Ok, cool. It works: result! Pretty inefficient tough, as it uses a large amount of stack memory and computes the solution to the same problem again and again! In fact, for example, to compute fib(5) it will compute three times fib(2). How can we improve this? Well, **memoization **comes in handy:

private static Map<Integer, Integer> cache = new HashMap<Integer, Integer>(); private static int fib(int val) { if (val == 0 || val == 1) return 1; else { Integer res = cache.get(val); if (res == null) { res = fib(val - 1) + fib(val - 2); cache.put(val, res); } return res; } }

Ok, this is better. At least we do not recompute a lot of times the same solution, but we still use a lot of stack memory, to handle the recursion.
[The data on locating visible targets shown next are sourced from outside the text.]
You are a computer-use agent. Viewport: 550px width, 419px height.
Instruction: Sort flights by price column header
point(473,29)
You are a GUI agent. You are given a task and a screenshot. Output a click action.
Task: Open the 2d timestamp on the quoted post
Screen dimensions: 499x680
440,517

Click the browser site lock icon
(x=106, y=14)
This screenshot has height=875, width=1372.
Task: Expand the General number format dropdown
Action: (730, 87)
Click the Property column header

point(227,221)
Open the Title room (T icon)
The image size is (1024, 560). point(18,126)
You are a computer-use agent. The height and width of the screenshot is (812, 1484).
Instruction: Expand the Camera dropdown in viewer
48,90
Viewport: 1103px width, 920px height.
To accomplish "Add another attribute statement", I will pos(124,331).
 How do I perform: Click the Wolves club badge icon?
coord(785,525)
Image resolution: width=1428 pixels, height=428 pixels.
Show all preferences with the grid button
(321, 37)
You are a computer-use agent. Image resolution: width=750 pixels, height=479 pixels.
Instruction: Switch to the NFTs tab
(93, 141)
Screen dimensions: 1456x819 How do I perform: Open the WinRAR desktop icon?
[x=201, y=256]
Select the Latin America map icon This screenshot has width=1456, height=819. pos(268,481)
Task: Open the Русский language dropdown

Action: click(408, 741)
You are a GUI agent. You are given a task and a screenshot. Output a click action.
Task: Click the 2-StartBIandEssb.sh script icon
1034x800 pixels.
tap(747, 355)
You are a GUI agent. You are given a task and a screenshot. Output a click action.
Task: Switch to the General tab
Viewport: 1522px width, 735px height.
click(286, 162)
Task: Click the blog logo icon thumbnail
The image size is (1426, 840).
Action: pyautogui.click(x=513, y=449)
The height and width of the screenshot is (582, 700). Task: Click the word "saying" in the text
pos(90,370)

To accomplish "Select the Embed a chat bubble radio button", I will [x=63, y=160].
And, at the end of the day, we need to compute **all** the solution to solve this problem, don’t we? Why don’t we use **tabulation **then? if we do so, we can revert to a nice iterative solution!

private static int fib(int val) { if (val == 0 || val == 1) return 1; int fibs[] = new int[val+1]; fibs[0] = 1; fibs[1] = 1; for (int i=2; i<=val; i++) fibs[i] = fibs[i-1] + fibs[i-2]; return fibs[val]; }

Ah, that’s better! No more recursion, a plain iterative process going on, just a bit of memory used for our table. But wait… can we do any better? Do we really need the whole table? **Can we do better than Dynamic Programming? **

private static int fib(int val) { int prev = 0; int curr = 1; for (int i=2; i<=val; i++) { int next = curr + prev; prev = curr; curr = next; } return curr; }

**Oh yeah 🙂** We just need to keep the last two values, n-1 and n-2: job done!

## Conclusions (?)

DP was useful to think out the best algorithm, it was instrumental to discover it but, then, well, we needed that plain old spark of genius that not all of us have (certainly not me!) and some help has been very welcome. But without DP (and without a bigger spark) we would never easily found out an O(n) elegant and efficient solution: so it helps knowing about it. And sometimes some problems are really not solvable without DP, so please do not underestimate it!

Let me know if you are interested in this stuff, I can post more 🙂

Hi Bruno,

I think there’s a typo:

when you solve a DP problem using memoization you do it by maintaining a map if already solved subproblem:

should be

when you solve a DP problem using memoization you do it by maintaining a map OF already solved subproblem:

BTW, very interesting article.

Thx, typo fixed 🙂

Hi Bruno,

in the tabulated version you can remove the

if (val == 0 || val == 1)

return 1;

🙂

Don’t let a programmer do the work of a mathematician

public class Fibonacci {

static double sqrt5 = Math.sqrt(5);

static double phi = (1 +sqrt5)/2;

public static long fibonacci(int n) {

return (long) Math.floor((Math.pow(phi, n)/sqrt5 + 0.5));

}

public static void main(String[] args) {

for(int i=0;i “+fibonacci(i));

}

}

Well, it works at a point.

Fib(76) = 3416454622906707 but this formula will compute 3416454622906716

That is because Java use finite number approximation for primitive numbers (ie.32 64 bit) .

That’s not happen with python as example, if you want the same with java you have to use the wrappers of Numbers like BigDecimal.